TASK:
Exclude the pictures, then repeat exactly each line from the one containing "Share the answer on Twitter" to the final line of the records that follow.

DATA SHOWN:
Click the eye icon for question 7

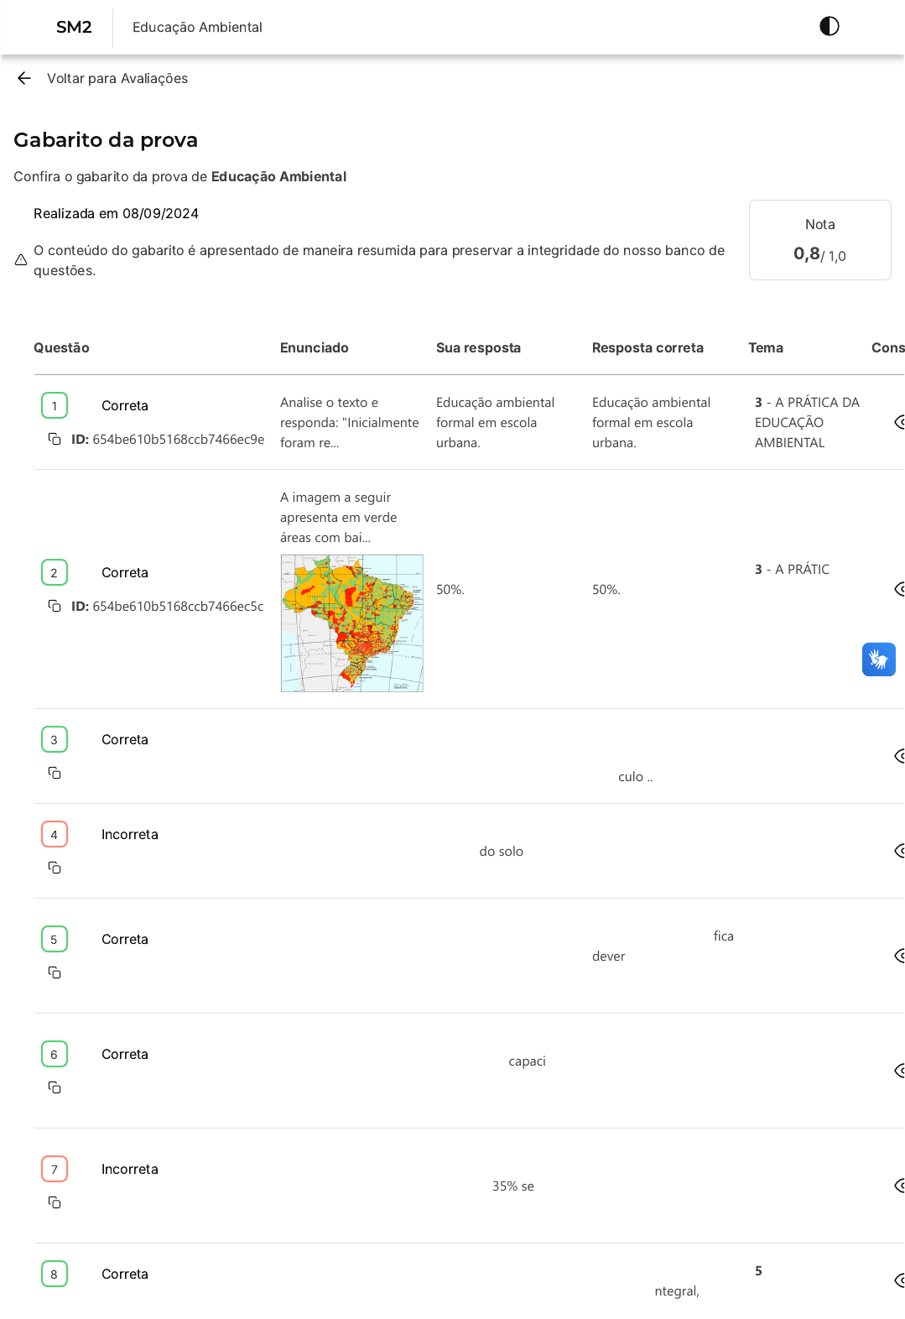click(x=899, y=1186)
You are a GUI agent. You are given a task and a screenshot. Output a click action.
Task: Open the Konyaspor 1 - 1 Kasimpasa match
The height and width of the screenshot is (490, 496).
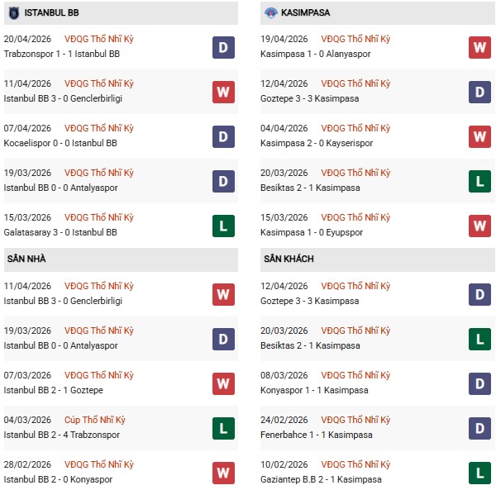pos(316,390)
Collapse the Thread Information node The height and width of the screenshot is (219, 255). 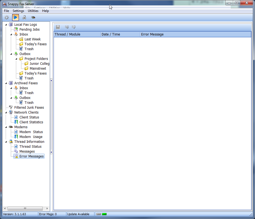pos(6,142)
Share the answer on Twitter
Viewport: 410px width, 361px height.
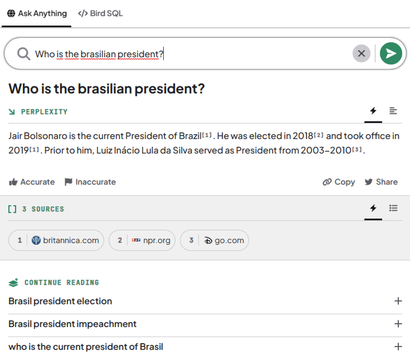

EXERCISE OUTPUT:
Share the answer on Twitter
Viewport: 410px width, 361px height.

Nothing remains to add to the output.